DEV Community

anitaalicloud
anitaalicloud

Posted on

How I Built SwiftDeploy: A Tool That Writes Its Own Infrastructure

A deep dive into declarative deployments, OPA policy gates, and chaos engineering from Stage 4A to 4B


Introduction

Most DevOps tasks ask you to configure infrastructure manually. This one asked me to build the tool that does it for me.

The result is SwiftDeploy which is a CLI tool that reads a single manifest.yaml file and generates your entire deployment stack from it. Nginx configs, Docker Compose files, policy checks, live metrics dashboards are all derived from one source of truth.

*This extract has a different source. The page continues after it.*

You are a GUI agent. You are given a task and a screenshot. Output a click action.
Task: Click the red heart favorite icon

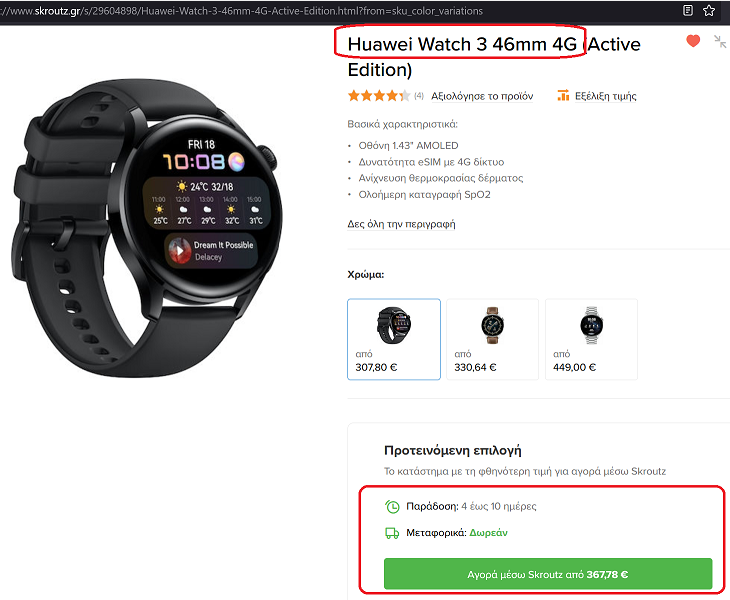pyautogui.click(x=693, y=41)
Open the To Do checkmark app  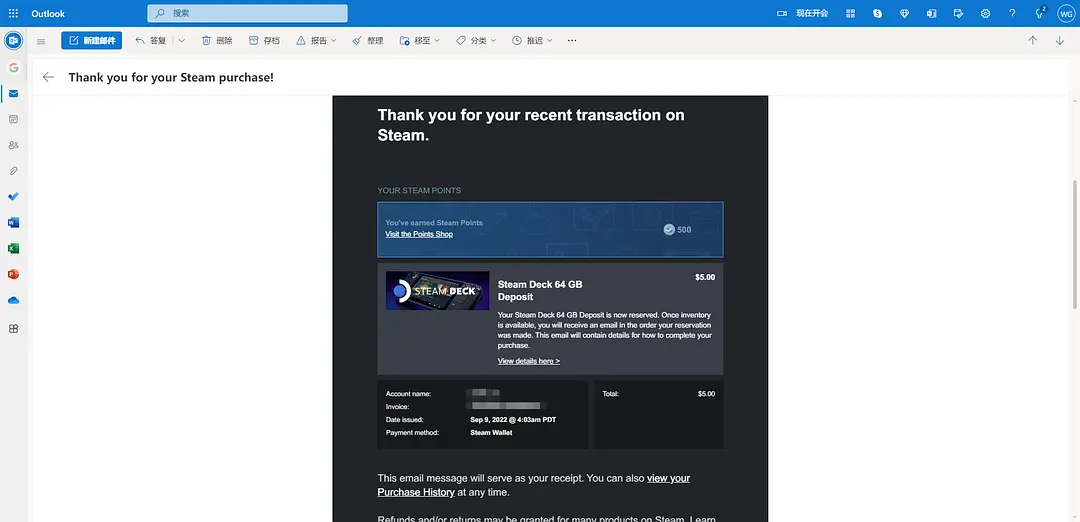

This post covers the full journey: the design decisions, the guardrails, the chaos, and the lessons learned.


The Architecture

Here is how all the pieces connect:

┌─────────────────────────────────────────────────────┐
│                    manifest.yaml                     │
│              (single source of truth)                │
└──────────────────────┬──────────────────────────────┘
                       │
                       ▼
              ./swiftdeploy init
                       │
          ┌────────────┴────────────┐
          ▼                         ▼
     nginx.conf              docker-compose.yml
   (generated)                 (generated)
          │                         │
          ▼                         ▼
┌─────────────────────────────────────────────────────┐
│                   Docker Stack                       │
│                                                      │
│   ┌──────────┐    ┌──────────┐    ┌──────────┐      │
│   │  Nginx   │───▶│   App    │    │   OPA    │      │
│   │  :8080   │    │  :3000   │    │  :8181   │      │
│   └──────────┘    └──────────┘    └──────────┘      │
│   (public)        (internal)      (internal)         │
└─────────────────────────────────────────────────────┘
          │                         ▲
          ▼                         │
     curl :8080              CLI queries OPA
    (your browser)          before deploy/promote
Enter fullscreen mode Exit fullscreen mode

The key insight: you only ever touch manifest.yaml. The tool handles everything else.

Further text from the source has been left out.